長良川本流沿い露頭編その10、長良川本流沿い露頭編その22でチャート層中にドロストーンをはさむ露頭やチャートとドロストーンが互層になった露頭を紹介しました。
八幡町浅柄の北やその対岸にもチャート層中にドロストーンをはさむ露頭がありますので、今回と次回で紹介します。
写真はドロストーンをはさむ層状チャートの露頭を南からパノラマで撮ったものです。
ドロストーン(苦灰岩)は、ドロマイト(苦灰石:(CaMg(CO3)2))からなる岩石です。
石灰岩を構成しているCaCO3中のカルシウム分が、海水中でマグネシウムに置き換わったものと考えられています。ドロマイトに置き換わる前の石灰岩の形成は、浅い海でしか起こりません。深い海だと溶けてしまうため、形成されないのです。
一方、チャートは深い海で形成します。つまり、チャートと石灰岩は形成条件がまったく違うのです。そのため、チャートとドロストーン、チャートと石灰岩が互層しているように見える産状の形成過程は正確にはわかっていないようです。
ここの露頭では、層状チャートの中に淡褐灰色のドロストーンが数cm~数10cmの幅でところどころに入っているのが確認できます。層状チャートは、淡青灰色~淡緑灰色をした数cm~10cmの厚さのチャート層の間に、灰色をした数mm~1cmの厚さの泥岩層がはさまっています。
地質図において、この露頭がある×地点は緑色(Mbs)の中にあり、緑色はおもに玄武岩質火山岩類(緑色岩)からなる地層です。この露頭は、東西に10m弱、南北に40mほど、高さ5mほどありますが、地質図の縮尺(5万分の1)で表すと、0.2mm×0.8mmですから地質図には表現されていないようです。(地質図はHP「ジオランドぎふ」より 岐阜県博物館提供)

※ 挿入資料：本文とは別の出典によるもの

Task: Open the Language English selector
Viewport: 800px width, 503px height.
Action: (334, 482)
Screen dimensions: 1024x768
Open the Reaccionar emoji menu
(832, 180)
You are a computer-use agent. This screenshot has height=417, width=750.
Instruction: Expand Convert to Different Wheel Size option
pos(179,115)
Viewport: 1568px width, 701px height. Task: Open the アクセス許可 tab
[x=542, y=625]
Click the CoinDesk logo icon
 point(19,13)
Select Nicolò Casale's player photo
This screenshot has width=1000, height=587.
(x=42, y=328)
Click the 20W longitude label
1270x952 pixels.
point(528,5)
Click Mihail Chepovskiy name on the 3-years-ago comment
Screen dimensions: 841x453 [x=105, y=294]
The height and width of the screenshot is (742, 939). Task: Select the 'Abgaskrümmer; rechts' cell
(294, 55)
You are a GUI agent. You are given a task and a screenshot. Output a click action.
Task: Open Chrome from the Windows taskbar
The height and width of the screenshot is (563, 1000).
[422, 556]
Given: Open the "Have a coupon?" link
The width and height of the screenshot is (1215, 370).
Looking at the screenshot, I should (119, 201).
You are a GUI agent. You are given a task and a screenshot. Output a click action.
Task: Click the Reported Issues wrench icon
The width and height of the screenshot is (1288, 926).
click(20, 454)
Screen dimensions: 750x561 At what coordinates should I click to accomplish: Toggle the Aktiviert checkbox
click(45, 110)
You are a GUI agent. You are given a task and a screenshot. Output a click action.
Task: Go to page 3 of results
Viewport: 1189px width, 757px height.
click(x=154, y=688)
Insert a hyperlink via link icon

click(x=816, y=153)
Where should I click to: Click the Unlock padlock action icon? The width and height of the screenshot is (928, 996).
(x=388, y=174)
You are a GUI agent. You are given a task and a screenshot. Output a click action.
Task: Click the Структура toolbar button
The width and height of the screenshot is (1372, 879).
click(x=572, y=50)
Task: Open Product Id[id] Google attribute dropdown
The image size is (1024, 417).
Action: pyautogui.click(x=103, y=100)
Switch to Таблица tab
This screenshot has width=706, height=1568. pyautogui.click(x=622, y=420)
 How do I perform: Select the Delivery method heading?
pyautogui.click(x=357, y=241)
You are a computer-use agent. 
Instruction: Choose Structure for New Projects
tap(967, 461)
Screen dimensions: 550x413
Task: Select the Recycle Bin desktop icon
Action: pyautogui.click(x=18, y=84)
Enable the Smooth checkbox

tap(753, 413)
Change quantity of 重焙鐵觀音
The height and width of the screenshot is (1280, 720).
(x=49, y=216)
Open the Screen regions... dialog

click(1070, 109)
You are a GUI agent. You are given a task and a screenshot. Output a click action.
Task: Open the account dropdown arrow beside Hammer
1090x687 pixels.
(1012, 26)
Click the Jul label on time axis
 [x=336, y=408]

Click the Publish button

下の写真は上の写真に写っているハンマー頭部の右少し離れたところを近づいて撮ったものです。淡褐灰色をしているのがドロストーンで、灰色がチャートです。黒っぽいのはチャートの表面についているコケ類です。スケールとして置いてあるハンマー、黄色の定規の長さはそれぞれ約28cm、約20cmです。
同じような写真が二枚並んでいるものは、写真の下部にある●を、左の写真は左目で、右の写真は右目で見て、重ね合わせるようにすると立体的に見ることができます。